* [Goal of the exercise]
Quote every entry word for word.

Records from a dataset
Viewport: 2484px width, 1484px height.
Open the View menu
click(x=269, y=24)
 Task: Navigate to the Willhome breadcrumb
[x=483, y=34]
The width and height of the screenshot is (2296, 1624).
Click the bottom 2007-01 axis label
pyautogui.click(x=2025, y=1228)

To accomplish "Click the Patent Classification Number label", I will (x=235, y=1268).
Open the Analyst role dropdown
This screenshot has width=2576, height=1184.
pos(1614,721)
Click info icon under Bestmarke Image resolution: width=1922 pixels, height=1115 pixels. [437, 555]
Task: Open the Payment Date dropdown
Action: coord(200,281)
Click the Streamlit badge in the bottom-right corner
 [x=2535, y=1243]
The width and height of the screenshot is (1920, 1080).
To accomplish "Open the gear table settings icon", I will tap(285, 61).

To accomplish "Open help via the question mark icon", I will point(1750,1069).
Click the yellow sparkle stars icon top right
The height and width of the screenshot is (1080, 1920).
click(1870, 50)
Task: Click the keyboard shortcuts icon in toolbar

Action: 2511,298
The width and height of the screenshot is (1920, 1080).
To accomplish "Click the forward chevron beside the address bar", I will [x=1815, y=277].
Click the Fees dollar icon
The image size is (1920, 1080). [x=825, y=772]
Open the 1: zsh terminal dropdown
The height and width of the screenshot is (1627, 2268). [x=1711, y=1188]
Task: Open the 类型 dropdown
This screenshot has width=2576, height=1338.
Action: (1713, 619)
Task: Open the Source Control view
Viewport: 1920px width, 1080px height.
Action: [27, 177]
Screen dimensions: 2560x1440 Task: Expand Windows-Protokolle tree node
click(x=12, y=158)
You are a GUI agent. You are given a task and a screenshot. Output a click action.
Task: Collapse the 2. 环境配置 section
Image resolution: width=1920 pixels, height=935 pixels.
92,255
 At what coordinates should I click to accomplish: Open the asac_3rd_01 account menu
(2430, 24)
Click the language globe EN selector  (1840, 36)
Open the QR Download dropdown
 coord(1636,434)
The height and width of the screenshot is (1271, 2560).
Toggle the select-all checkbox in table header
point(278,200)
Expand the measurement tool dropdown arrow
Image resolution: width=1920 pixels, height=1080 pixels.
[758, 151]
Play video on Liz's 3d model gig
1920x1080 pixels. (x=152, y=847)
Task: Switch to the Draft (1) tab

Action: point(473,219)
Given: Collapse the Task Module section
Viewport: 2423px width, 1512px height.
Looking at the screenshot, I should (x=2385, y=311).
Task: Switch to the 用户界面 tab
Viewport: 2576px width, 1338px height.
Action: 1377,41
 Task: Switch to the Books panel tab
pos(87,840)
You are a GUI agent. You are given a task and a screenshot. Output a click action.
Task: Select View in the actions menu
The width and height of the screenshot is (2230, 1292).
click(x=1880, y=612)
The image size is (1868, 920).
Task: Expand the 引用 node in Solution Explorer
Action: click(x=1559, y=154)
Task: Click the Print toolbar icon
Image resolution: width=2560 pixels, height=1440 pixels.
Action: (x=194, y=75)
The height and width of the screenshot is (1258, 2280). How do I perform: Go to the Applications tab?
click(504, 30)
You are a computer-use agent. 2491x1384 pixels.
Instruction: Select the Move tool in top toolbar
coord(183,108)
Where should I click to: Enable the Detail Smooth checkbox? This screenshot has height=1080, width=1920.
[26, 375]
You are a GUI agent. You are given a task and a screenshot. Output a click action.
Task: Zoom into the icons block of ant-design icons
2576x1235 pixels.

* [Answer area]
Viewport: 2484px width, 1484px height.
Open the View menu
click(x=269, y=24)
 Task: Navigate to the Willhome breadcrumb
[x=483, y=34]
The width and height of the screenshot is (2296, 1624).
Click the bottom 2007-01 axis label
pyautogui.click(x=2025, y=1228)

To accomplish "Click the Patent Classification Number label", I will (x=235, y=1268).
Open the Analyst role dropdown
This screenshot has width=2576, height=1184.
pos(1614,721)
Click info icon under Bestmarke Image resolution: width=1922 pixels, height=1115 pixels. [437, 555]
Task: Open the Payment Date dropdown
Action: coord(200,281)
Click the Streamlit badge in the bottom-right corner
 [x=2535, y=1243]
The width and height of the screenshot is (1920, 1080).
To accomplish "Open the gear table settings icon", I will tap(285, 61).

To accomplish "Open help via the question mark icon", I will point(1750,1069).
Click the yellow sparkle stars icon top right
The height and width of the screenshot is (1080, 1920).
click(1870, 50)
Task: Click the keyboard shortcuts icon in toolbar

Action: 2511,298
The width and height of the screenshot is (1920, 1080).
To accomplish "Click the forward chevron beside the address bar", I will [x=1815, y=277].
Click the Fees dollar icon
The image size is (1920, 1080). [x=825, y=772]
Open the 1: zsh terminal dropdown
The height and width of the screenshot is (1627, 2268). [x=1711, y=1188]
Task: Open the 类型 dropdown
This screenshot has width=2576, height=1338.
Action: (1713, 619)
Task: Open the Source Control view
Viewport: 1920px width, 1080px height.
Action: [27, 177]
Screen dimensions: 2560x1440 Task: Expand Windows-Protokolle tree node
click(x=12, y=158)
You are a GUI agent. You are given a task and a screenshot. Output a click action.
Task: Collapse the 2. 环境配置 section
Image resolution: width=1920 pixels, height=935 pixels.
92,255
 At what coordinates should I click to accomplish: Open the asac_3rd_01 account menu
(2430, 24)
Click the language globe EN selector  (1840, 36)
Open the QR Download dropdown
 coord(1636,434)
The height and width of the screenshot is (1271, 2560).
Toggle the select-all checkbox in table header
point(278,200)
Expand the measurement tool dropdown arrow
Image resolution: width=1920 pixels, height=1080 pixels.
[758, 151]
Play video on Liz's 3d model gig
1920x1080 pixels. (x=152, y=847)
Task: Switch to the Draft (1) tab

Action: point(473,219)
Given: Collapse the Task Module section
Viewport: 2423px width, 1512px height.
Looking at the screenshot, I should (x=2385, y=311).
Task: Switch to the 用户界面 tab
Viewport: 2576px width, 1338px height.
Action: 1377,41
 Task: Switch to the Books panel tab
pos(87,840)
You are a GUI agent. You are given a task and a screenshot. Output a click action.
Task: Select View in the actions menu
The width and height of the screenshot is (2230, 1292).
click(x=1880, y=612)
The image size is (1868, 920).
Task: Expand the 引用 node in Solution Explorer
Action: click(x=1559, y=154)
Task: Click the Print toolbar icon
Image resolution: width=2560 pixels, height=1440 pixels.
Action: (x=194, y=75)
The height and width of the screenshot is (1258, 2280). How do I perform: Go to the Applications tab?
click(504, 30)
You are a computer-use agent. 2491x1384 pixels.
Instruction: Select the Move tool in top toolbar
coord(183,108)
Where should I click to: Enable the Detail Smooth checkbox? This screenshot has height=1080, width=1920.
[26, 375]
You are a GUI agent. You are given a task and a screenshot. Output a click action.
Task: Zoom into the icons block of ant-design icons
2576x1235 pixels.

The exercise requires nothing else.